The effect of increasing the Mg content to 0.5% at different levels of Cu produces higher hardness values than those obtained for alloys containing 0.3% Mg, indicating that hardening which results from Al₂CuMg precipitation adds to that achieved due to Al₂Cu precipitation. This is also evident from a comparison of the amounts of Cu and Mg present in the two alloys: ~2.25% Cu and ~0.5% Mg in the RC3 alloy vs. ~3.25% Cu and ~0.3% Mg in the RC2 alloy. In the RC5 alloy, which contains ~3.25 wt.% Cu and ~0.5 wt.% Mg, the peak hardness value is seen to increase slightly by about 10% at 180 °C compared to the RGM alloy. This may be interpreted in terms of the formation of complex insoluble phases, such as Al₅Mg₈Si₆Cu₂, which decrease the amount of free Mg and Cu available for further hardening during the aging process.

4. Conclusions

• The addition of Sr leads to the segregation of the copper phase in the form of towers made of several layers of Al-Al₂Cu in areas away from the modified eutectic Si; it also alters the precipitation of the α-Al₁₂(Fe,Mn)₃Si₂ phase from a post-dendritic reaction in the unmodified alloy to a pre-dendritic one in the modified alloy. This observation is consistent with the published data.

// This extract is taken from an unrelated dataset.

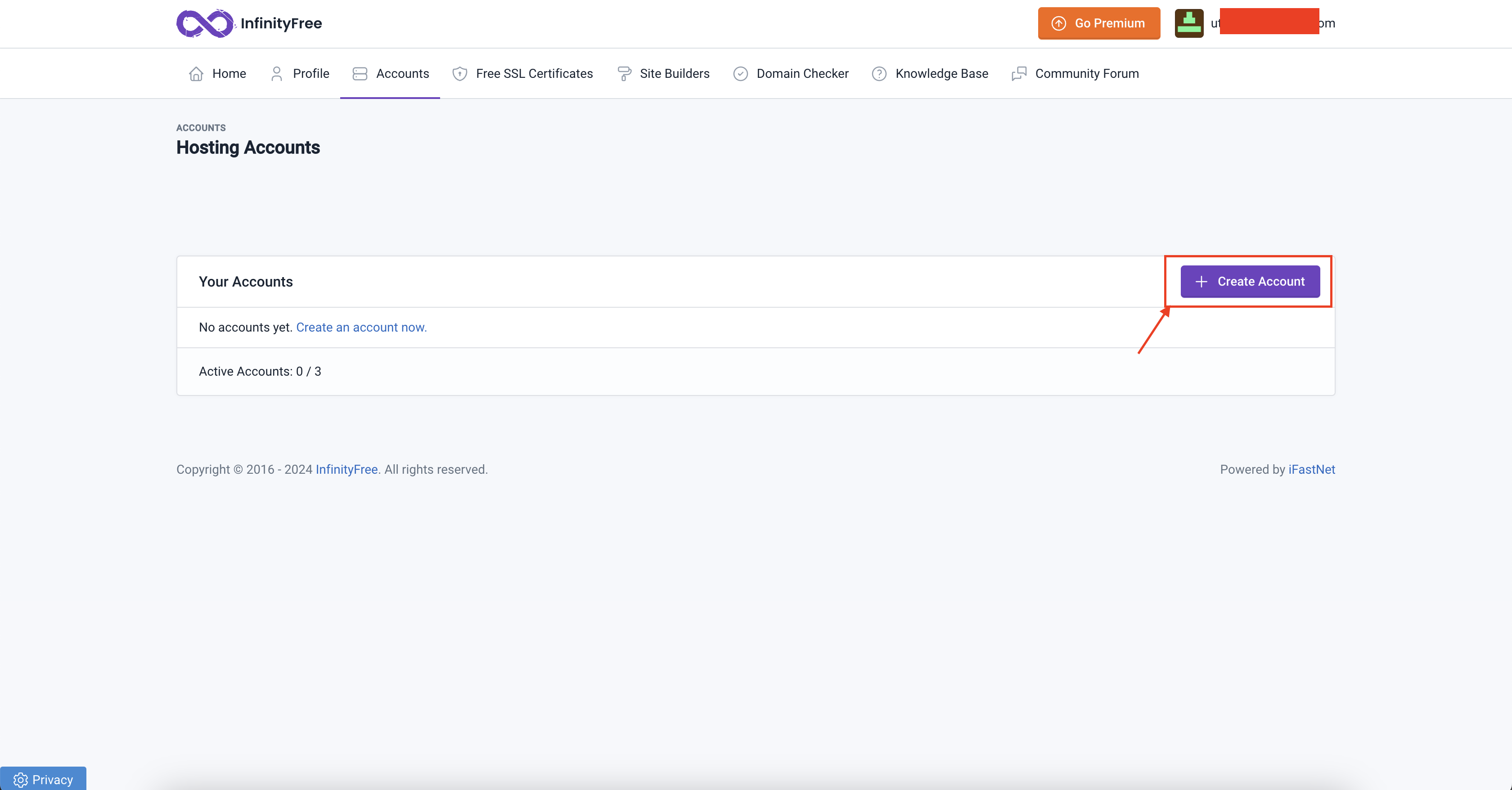Click the Community Forum chat bubbles icon
Viewport: 1512px width, 790px height.
1019,73

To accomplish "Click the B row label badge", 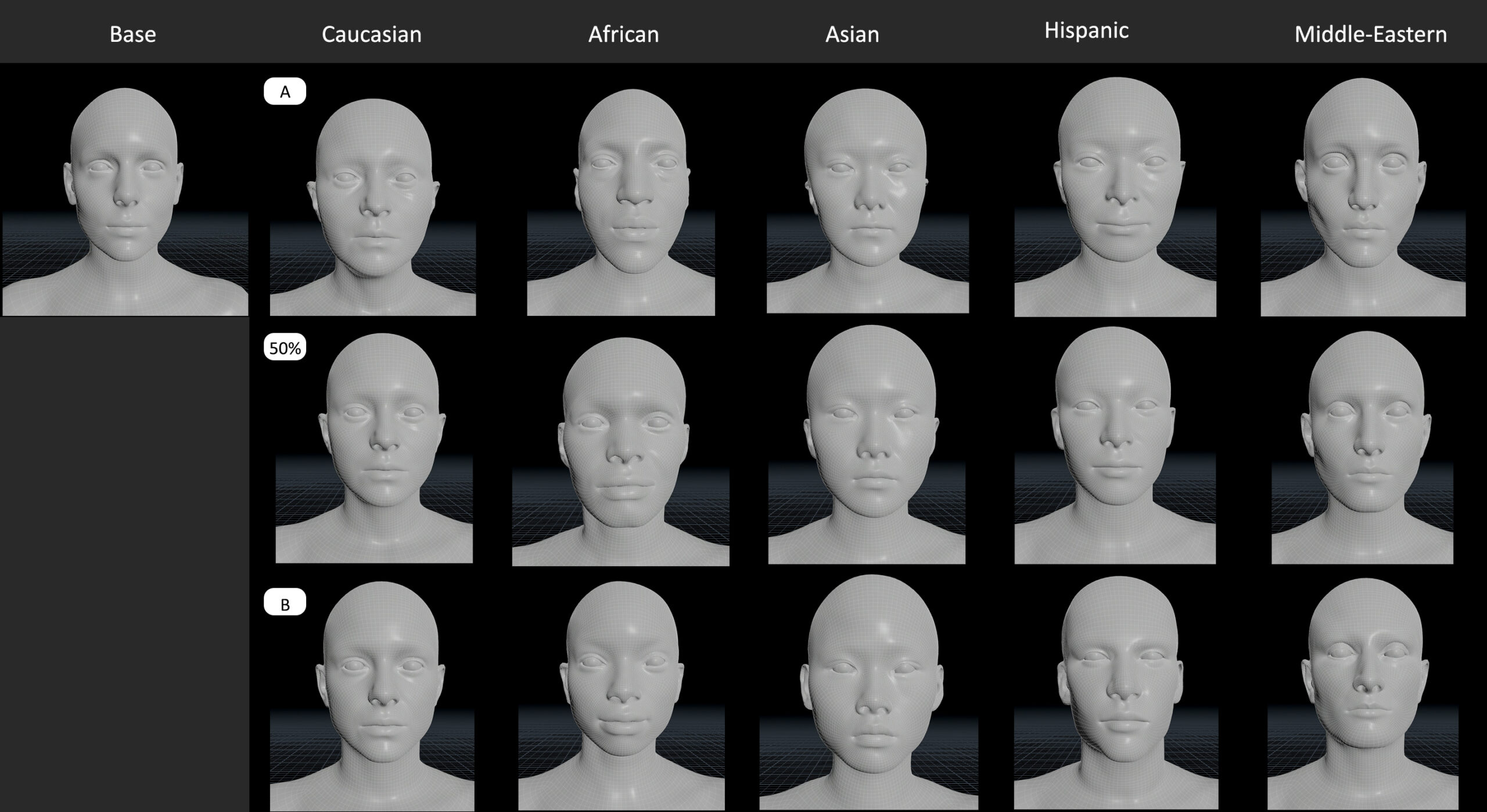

• An increase in the level of Mg and Cu supplied to the Sr-containing alloys results in an increase in the Si particle size and reduces the roundness ratio and particle density, thereby, in effect, diminishing the modifying influence of Sr. The addition of Fe and/or Mn, however, has no significant effect on the Si particle characteristics.
• As the Fe content increases, more intermetallic compounds form at each level of Mn, and the volume percent of Fe-intermetallics increases. The stoichiometry of polyhedral (sludge) and Chinese-script (α-Fe) intermetallics corresponds to Al₁₂(Fe,Mn)₃Si₂, while platelet compounds (β-Fe) have the stoichiometry Al₅(Fe,Mn)Si and the π-Al₈Mg₃FeSi₆ phase. The Al₅Cu₂Mg₈Si_6, α-Fe, and sludge intermetallics are insoluble, whereas the platelet-like β-Fe phase dissolves partially during solution heat treatment at 495 °C/8 h.
• The percentage surface porosity increases significantly with Sr addition. This observation is consistent with the published data. The effects of Cu, Mg and Mn are less clear. It appears that they have no measurable effect on porosity at the levels used in this study.
• Over-modification may, however, have an effect on porosity formation caused by precipitation of primary Al-Si-Sr phase particles.